Since we are currently in stage 3, I don't expect we want to go make the DP
algorithm optimal. We can do that in the next stage 1. However, I think we
still want to fix PR117091. I think we need to keep the limit I introduced at
least for the jump table clustering because that is still at least O(n^2). For
the bit test clustering we can either use both the DP algorithm and the greedy
algorithm as I do in my patch or I guess we could just use the greedy
algorithm. Since none of the two is optimal, it isn't really clear which one
is better. On one hand the greedy algorithm is faster and Andi claims that he
saw it performing better. On the other hand, I would like to make the DP
algorithm optimal and use it in GCC 16 and it seems to me simpler to keep the
DP algorithm than to remove it and add it again later.

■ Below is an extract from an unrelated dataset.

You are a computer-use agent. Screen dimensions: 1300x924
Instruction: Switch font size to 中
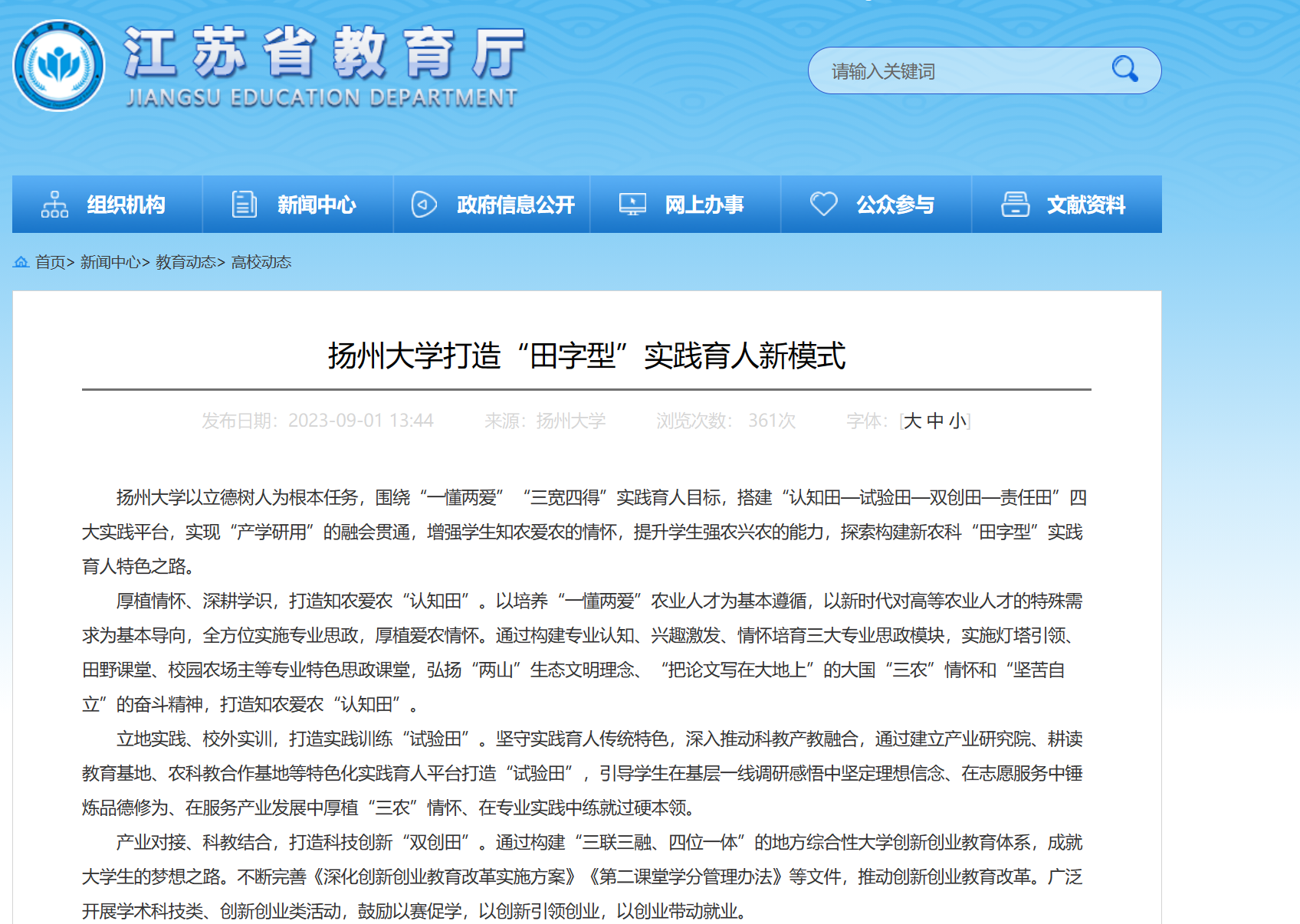(935, 421)
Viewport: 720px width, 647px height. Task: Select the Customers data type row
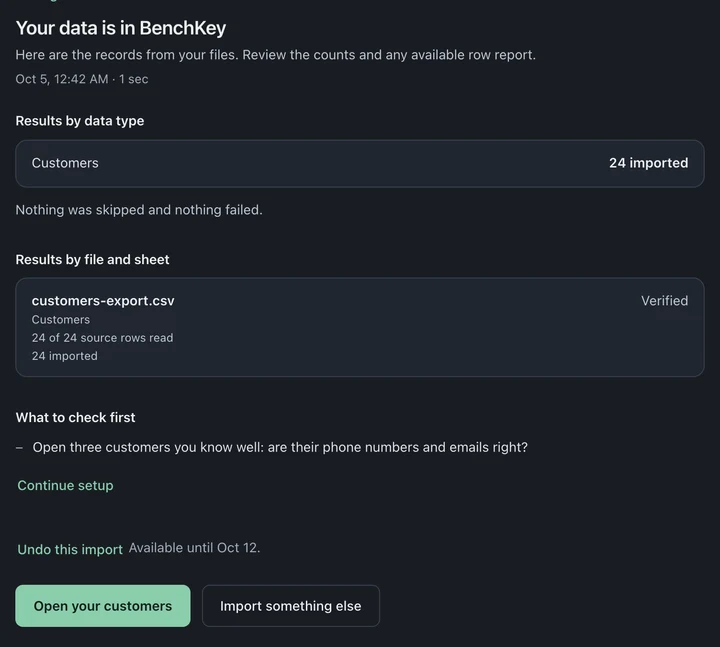[x=360, y=163]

What do you think, Andi and Richi? I myself slightly prefer keeping the DP but
I would be fine with either option.
>
> > + k = 0;
> > + while (i + k < l)
> > + {
> > + cluster *end_cluster = clusters[i + k];
> > +
> > + /* Does value range fit into the BITS_PER_WORD window? */
> > + HOST_WIDE_INT w = cluster::get_range (start_cluster->get_low (),
> > + end_cluster->get_high ());
> > + if (w == 0 || w > BITS_PER_WORD)
> > + break;
> > +
> > + /* Check for max # of targets. */
> > + if (targets.elements () == m_max_case_bit_tests
> > + && !targets.contains (end_cluster->m_case_bb))
> > + break;
> > +
> > + targets.add (end_cluster->m_case_bb);
> > + k++;
> > + }
> >
> > + if (is_beneficial (k, targets.elements ()))
>
> Equivalent to the old test in DP would be k + 1
> I'm not sure it makes a lot of difference though.
>
I've double checked and I'm pretty sure that the k is used here the same way it
is used in DP. In both cases, is_beneficial (unsigned, unsigned) ends up being
called with the number of cases to be covered by a bit test cluster as the
first argument. In the DP code this is harder to see because it first calls
is_beneficial (vec<cluster> &, unsigned, unsigned) which then calls
is_beneficial (unsigned, unsigned) and also there's some +/-1 weirdness with
the end of the sequence of cases.
>
> -Andi
Cheers,
Filip Kastl
P.S.: Inspired by Andi's algorithm I think I found a way to speed up the DP
from O(n^2) to O(n * BITS_PER_WORD) so effectively O(n)! So in GCC 16 we could
have an optimal *and* fast bit test clustering algorithm.
Btw, sorry for being sceptical about the existence of an optimal O(n) algorithm
in the PR117091 bugzilla report. Though for jump table clustering we still
have only O(n^2) (or O(n^3)? not sure) and I don't think we can use the
"clusters are at most BITS_PER_WORD long" trick there.